El caso de Rodríguez es un perfecto ejemplo de cómo salirse del carril puede traer duras consecuencias. A los poderes más casposos del país, esos que cuya presencia llena de tufo a rancio estancias completas, se les atragantó el diputado canario el mismo día que entró en el Congreso con rastas y jersey. A partir de ahí, todo fue a peor.
Tras un juicio irregular y una causa que no se activó hasta que fue diputado de Podemos y quisieron quitárselo de en medio, Rodríguez asistió perplejo a cómo el Derecho, lamentablemente, no es garantía de nada, pues vio cómo los servicios jurídicos del Congreso eran capaces de afirmar una cosa y la contraria aplicando la misma ley, terminando dando aval a la presidenta de la Cámara Baja, Meritxell Batet (PSOE), para retirarle su acta de diputado. No ha vuelto a recuperarla desde entonces, privándose así al electorado de su derecho a confiar en Rodríguez para representarlo.
Dos años más tarde y tras la presentación de un recurso de amparo, todo indica que el Tribunal Constitucional confirmará que la pena impuesta por el Supremo fue desproporcionada. Quizás, a los magistrados de la Sala Segunda del Supremo no les gustó que durante el proceso Rodríguez no agachara la cabeza y, lejos de clavar rodilla en suelo, expusiera las irregularidades de la causa, las malas prácticas que persisten en las fuerzas del orden... Lo que ellos seguramente consideraron arrogancia no era más que integridad, una cualidad que demasiada gente con poder desconoce.

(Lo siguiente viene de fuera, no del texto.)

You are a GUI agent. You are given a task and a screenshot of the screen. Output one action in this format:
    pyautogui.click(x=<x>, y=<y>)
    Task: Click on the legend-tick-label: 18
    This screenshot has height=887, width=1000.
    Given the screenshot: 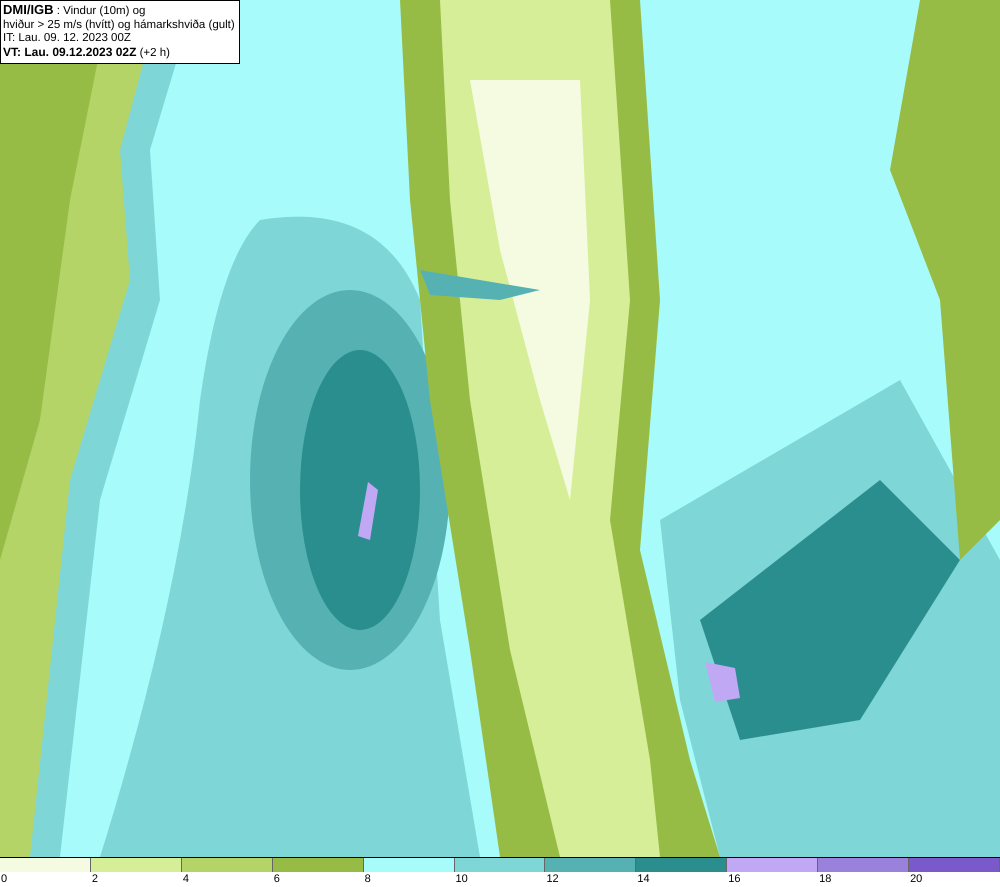 What is the action you would take?
    pyautogui.click(x=826, y=879)
    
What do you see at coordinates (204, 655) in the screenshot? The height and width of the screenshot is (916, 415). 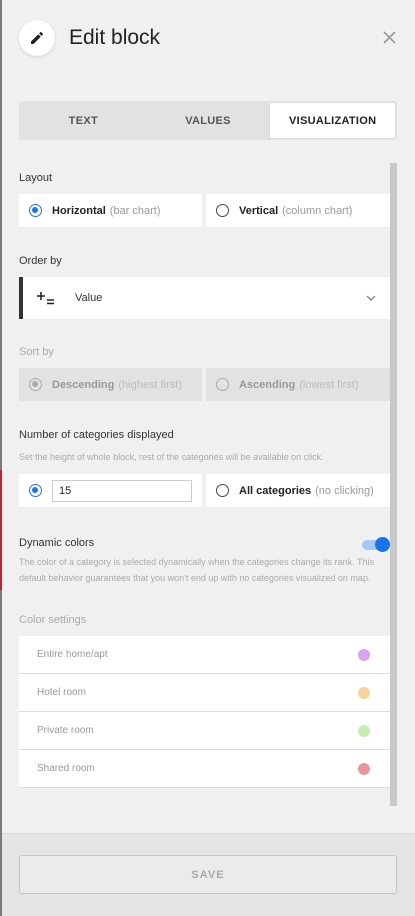 I see `color-row: Entire home/apt` at bounding box center [204, 655].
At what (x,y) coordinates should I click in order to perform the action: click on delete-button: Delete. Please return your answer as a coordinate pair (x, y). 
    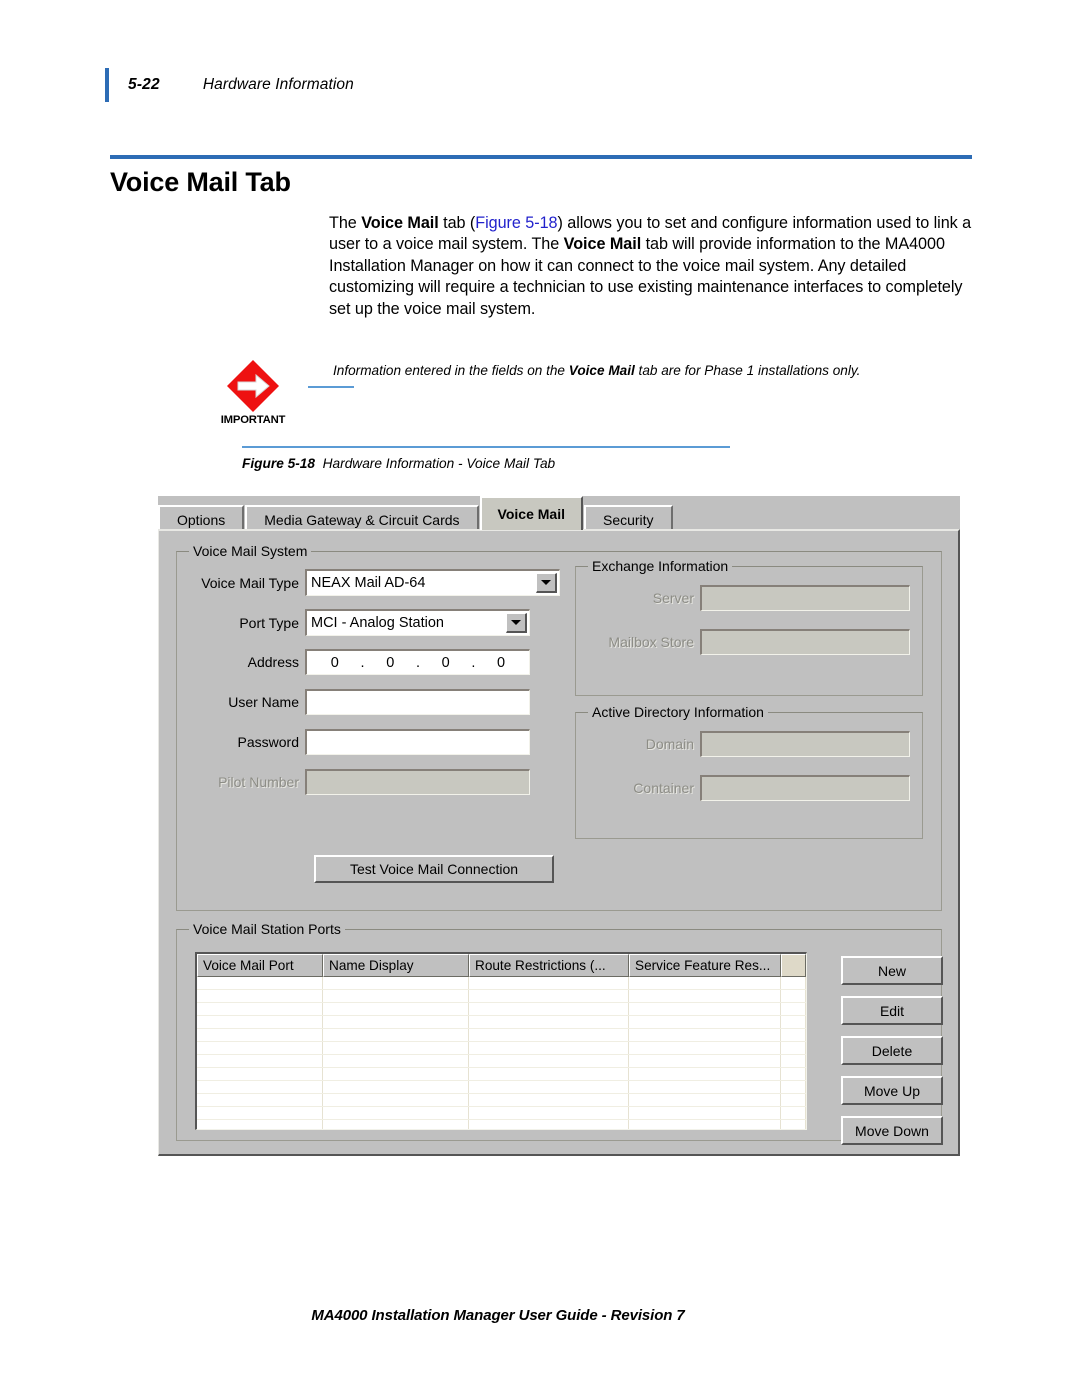
    Looking at the image, I should click on (892, 1050).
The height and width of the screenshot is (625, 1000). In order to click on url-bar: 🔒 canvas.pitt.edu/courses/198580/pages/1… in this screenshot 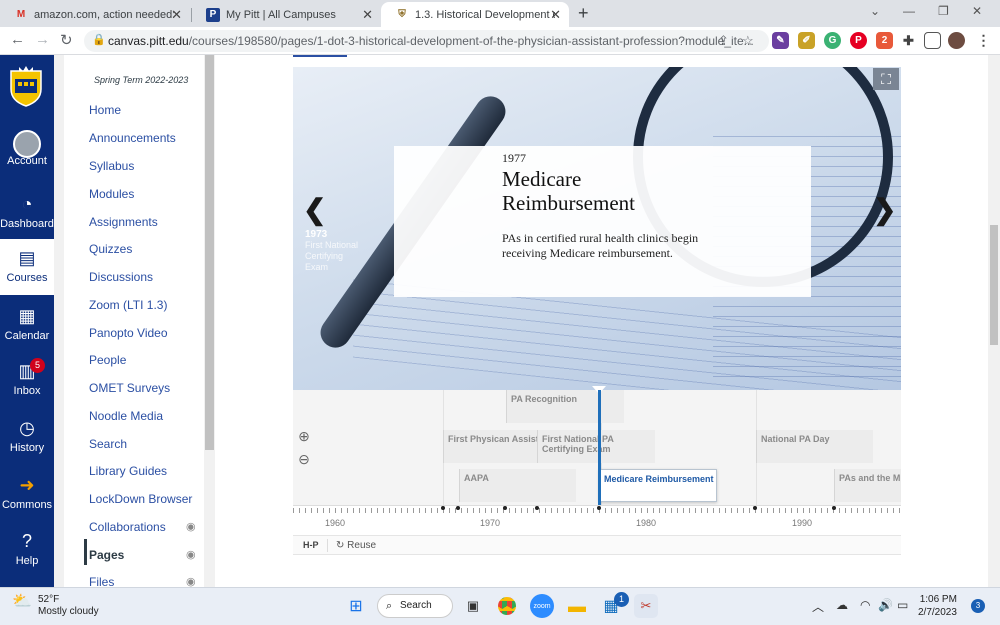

Una sentencia desproporcionada es sinónimo de una vulneración de derechos fundamentales, nada menos, que por parte de un alto tribunal. Siguiendo ese ciclo, esa vulneración de derechos fundamentales, cuando se produce en un diputado, se extiende a toda la democracia, pues afecta al conjunto de la ciudadanía, de quien emana la soberanía popular. El modo en que el Tribunal Supremo dio la estocada política a Rodríguez arrebató a la ciudadanía su derecho a elegir legítimamente a sus representantes. El mandato encomendado al diputado de Podemos fue suspendido por el Supremo en una más que evidente interferencia entre poderes, tal y como ahora evidencia el Constitucional.
La vulneración de los derechos fundamentales de Rodríguez forma parte de la persecución judicial, del lawfare, al que ha sido sometido Podemos desde su nacimiento. Este acoso es innegable, como también lo es la solvencia con la que la formación morada ha salido airosa en todas las causas. ¿Quién y cómo compensará ahora a Rodríguez? ¿Y a la ciudadanía a la que arrebataron injustamente a su representante? Sencillamente, no se puede. No hay compensación posible y pese a la poca relevancia mediática y tertuliana, es un hecho gravísimo. Es una mancha en nuestra democracia que no debiera pasarse por alto. Incluso el fallo de ahora del Tribunal Constitucional supone una falla del sistema, pues su llegada dos años después del agravio del Supremo no resuelve nada, de hecho, ahonda en la falta de garantías procesales sufridas por Rodríguez, sufridas por toda la ciudadanía. Esconder este desafío que tiene nuestro Estado no hace más que acrecentar el problema, que sin duda volverá a producirse y, con ello, un nuevo descalabro a la democracia.